Carpenter W T, Breier A, Buchanan R W, Kirkpatrick B, Shepard P, Weiner E
Maryland Psychiatric Research Center, Department of Psychiatry, University of Maryland, Baltimore, MD 21247, USA.
Neuropsychopharmacology. 2000 Oct;23(4):365-74. doi: 10.1016/S0893-133X(00)00115-9.

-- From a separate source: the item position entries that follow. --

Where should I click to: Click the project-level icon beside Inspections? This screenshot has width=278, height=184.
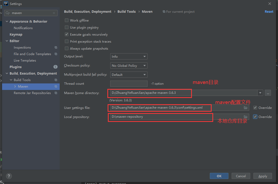pyautogui.click(x=56, y=48)
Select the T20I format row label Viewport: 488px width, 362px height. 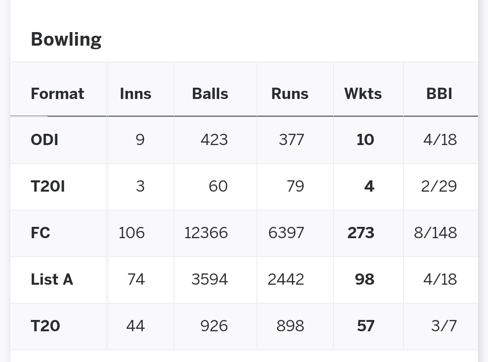click(48, 187)
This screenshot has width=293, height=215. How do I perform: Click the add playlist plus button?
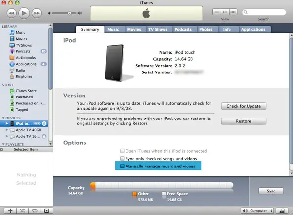[10, 210]
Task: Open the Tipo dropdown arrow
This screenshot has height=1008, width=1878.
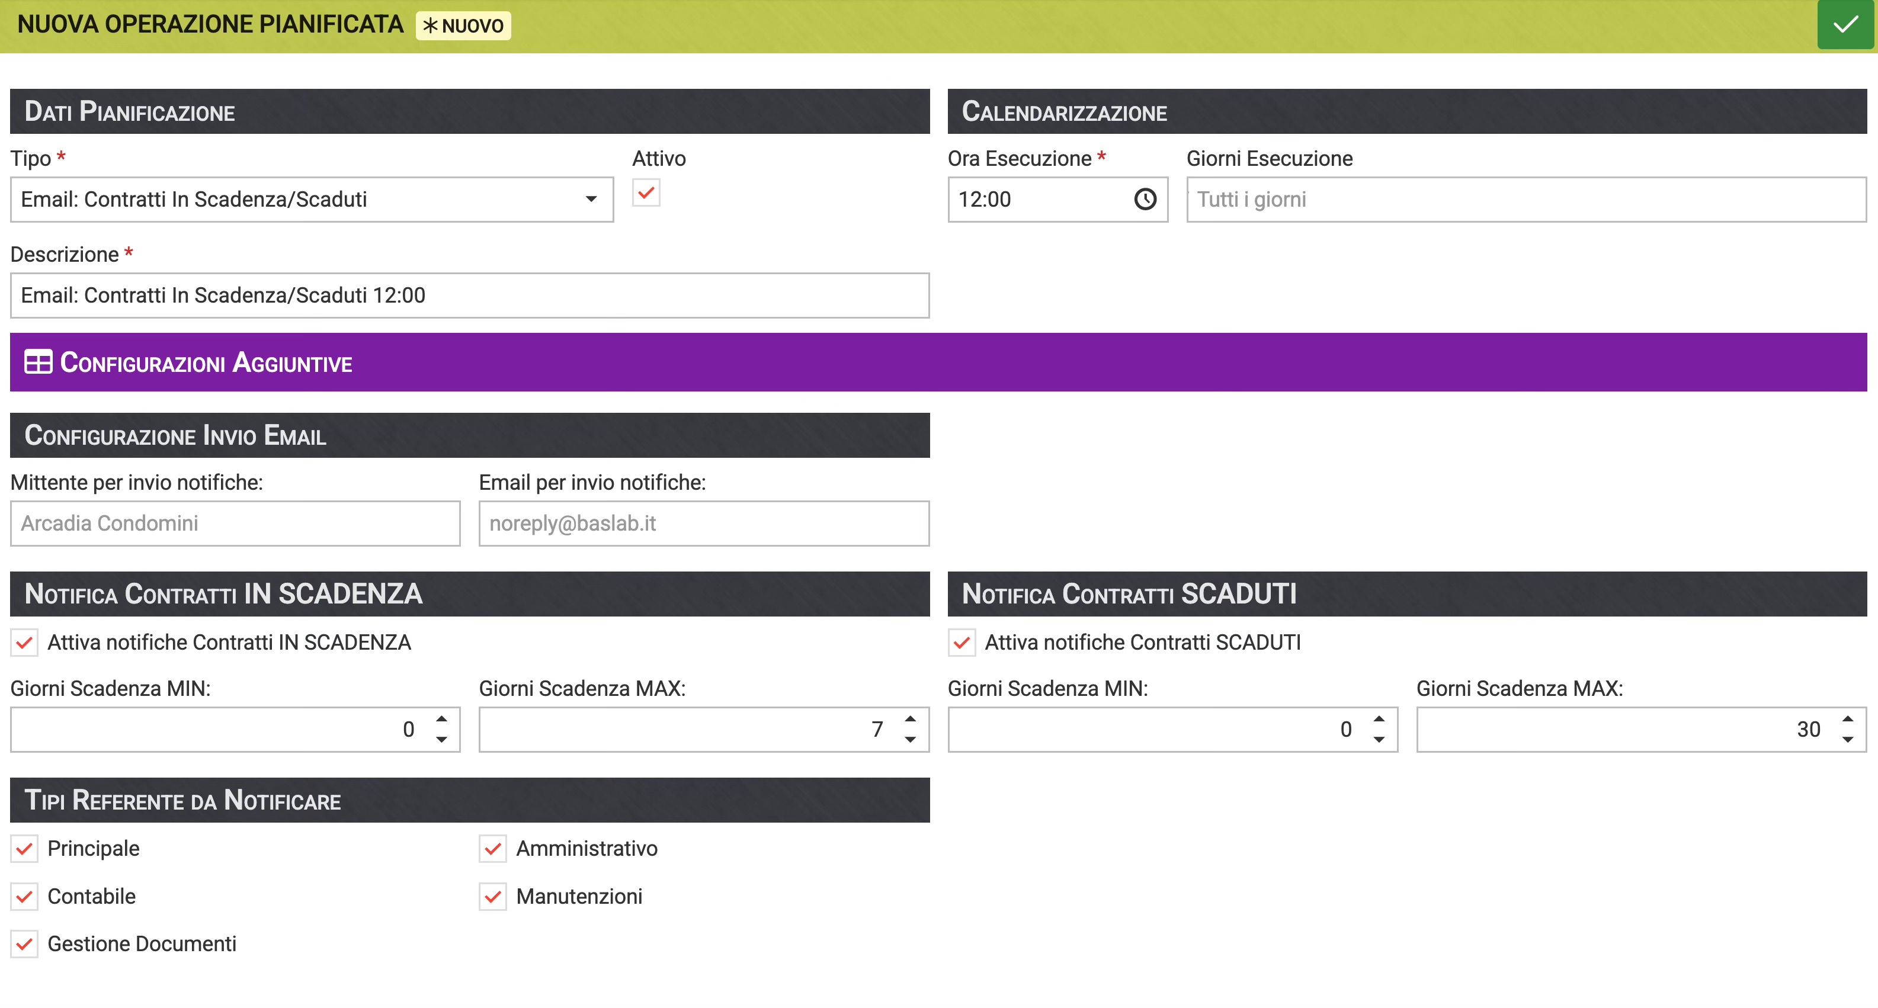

Hypodopaminergic and hyponoradrenergic pathophysiology may be a basis for primary and/or secondary negative symptoms in schizophrenia. The hypothesis that enhanced neurotransmission in these systems would be therapeutic for negative symptoms was tested by comparing mazindol and placebo in a double-blind, cross-over design trial. Outcome following mazindol supplementation was comparable to placebo supplementation (F(1,30) = 0.9; p = .57). Results for deficit and non-deficit schizophrenia subjects were similar, and were not affected by whether concurrent the antipsychotic drug treatment was clozapine, fluphenazine, or haloperidol. The efficacy hypothesis was not supported for either primary or secondary negative symptoms.
多巴胺能减退和去甲肾上腺素能减退的病理生理学可能是精神分裂症原发性和/或继发性阴性症状的基础。通过在双盲、交叉设计试验中比较马吲哚和安慰剂,对这些系统中神经传递增强对阴性症状具有治疗作用这一假说进行了检验。补充马吲哚后的结果与补充安慰剂相当(F(1,30) = 0.9;p = 0.57)。缺陷型和非缺陷型精神分裂症患者的结果相似,且不受同时使用的抗精神病药物是氯氮平、氟奋乃静还是氟哌啶醇的影响。原发性或继发性阴性症状的疗效假说均未得到支持。